San Marino. La riflessione di Libera sul tema della disabilità

“In occasione delle prossime celebrazioni delle Giornata Nazionale e Internazionale, dedicate alla promozione e tutela delle persone con disabilità, rispettivamente il 2 e 3 Dicembre, LIBERA intende portare all’attenzione pubblica alcune riflessioni con spirito responsabile e costruttivo”.

Così scrive il partito politico sammarinese, che continua: “Riteniamo quantomai necessario, se non urgente, giungere a risposte strutturali e adeguate nei confronti delle molte sollecitazioni per il miglioramento della qualità e per il rispetto della dignità di centinaia, se non migliaia, di persone con disabilità e i loro familiari.

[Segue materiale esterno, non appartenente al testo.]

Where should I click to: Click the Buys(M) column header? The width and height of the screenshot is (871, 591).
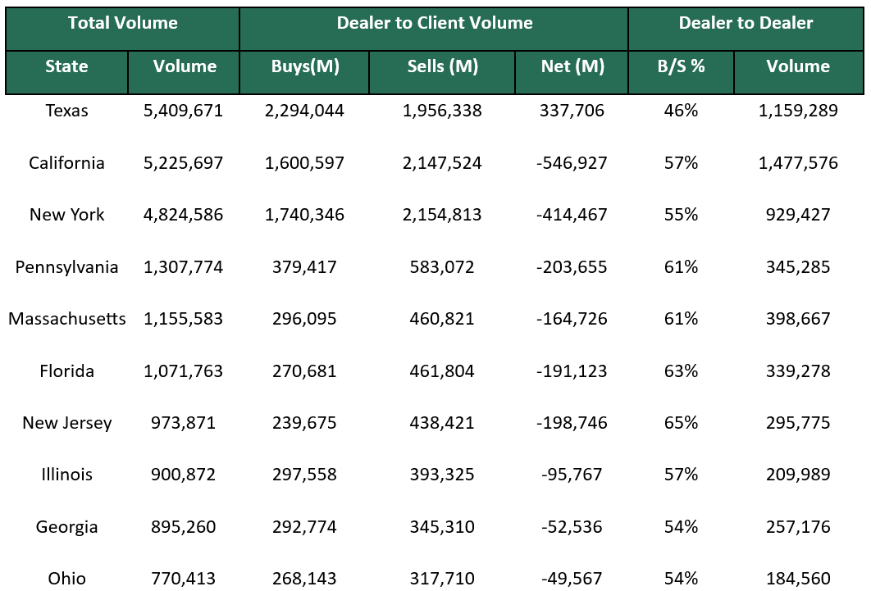[x=304, y=67]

Numerosi sono i punti sui quali servono elementi concreti e non aleatori: il miglioramento dell’inclusione scolastica individuando, in particolare, misure e opportunità nella fase post scolare, dalle quali possa nascere anche un possibile viatico verso il mondo del lavoro.
E ancora, ricordiamo l’attuazione dei Decreti delegati previsti già dalla Legge Quadro, con riferimento in primis alla necessità di normare in modo adeguato non solo gli inserimenti lavorativi, ma di supportare veramente in modo inclusivo e dignitoso l’occupazione e il mantenimento del posto di lavoro. Altri nodi cruciali sono già ben indicati nella Convenzione ONU sui Diritti delle Persone con Disabilità che attendono ancora di essere affrontati e sciolti: la lotta alla segregazione delle persone con disabilità, più strumenti per la loro autodeterminazione e la vita indipendente. La loro tutela giuridica, maggiori sostegni all’abitare, l’aiuto per i caregiver familiari, l’accesso alla partecipazione pubblica, la difesa delle donne con disabilità da possibili abusi e violenze, una soluzione alle annose problematiche in ambito sportivo, la rivalutazione delle pensioni e degli assegni di accompagnamento di cui nessuno mai parla, eppure la crisi attanaglia anche loro.
Il miglioramento dell’assistenza e delle cure predisponendo finalmente un Prontuario Nomenclatore degno di questo nome, il potenziamento della Commissione Sammarinese per l’attuazione della Convenzione delle Nazioni Unite CSD ONU, rivedendone il ruolo, la struttura, le competenze e rafforzandone le attribuzioni.
Riguardo alla disabilità le sfide sono tante ed eterogenee, spaziano su molti fronti e ogni giorno che passa diventano sempre più urgenti: immaginare un Dicastero da riservare alla disabilità come è stato fatto in Italia è troppo? Forse…pensare invece, ad assegnare una specifica delega a una Segreteria che non sia quella alla Sanità? Non è sfiducia, sia chiaro, ma è essere finalmente coerenti con il Modello che promuove il Trattato internazionale che San Marino ha sottoscritto nel 2008.
Oltre queste evidenze, ben cinque degli obiettivi dell’Agenda ONU 2030 per uno sviluppo sostenibile, disgiunti da tematiche prettamente cliniche o mediche, sono stati formulati con riferimenti espliciti alle persone con disabilità.
E per tutte queste ragioni, infatti, sosterremo in Consiglio Grande e Generale, quando sarà il momento, l’Istanza d’Arengo che chiede proprio di individuare uno spazio dipartimentale, che sia di riferimento per la cittadinanza e per l’Amministrazione, maggiormente accentrato rispetto al settore sanitario e socio sanitario.
Si tratta di mettere mano, come si vede, a tanti aspetti: questo lo abbiamo sperimentato anche nella passata legislatura. Siamo ben consapevoli che ciò implica un lavoro difficile e enorme la cui mole, però, crescerà sempre di più se si continua a eludere e procrastinare quelle risposte che le persone con disabilità e le loro famiglie attendono da decenni.
Una politica seria non può sollevarsi dalle sue responsabilità, se si vuole che la loro situazione non peggiori ulteriormente. Se di sollievo si vuol parlare è bene impegnarsi concretamente e senza ipocrisia.
Per queste ragioni – conclude -, LIBERA assicura non solo i cittadini con disabilità, le loro famiglie e le associazioni che li rappresentano, ma anche al Governo e alla maggioranza che lo sostiene il proprio contributo perché si possa finalmente giungere ad una svolta verso la piena inclusione a San Marino delle persone con disabilità”.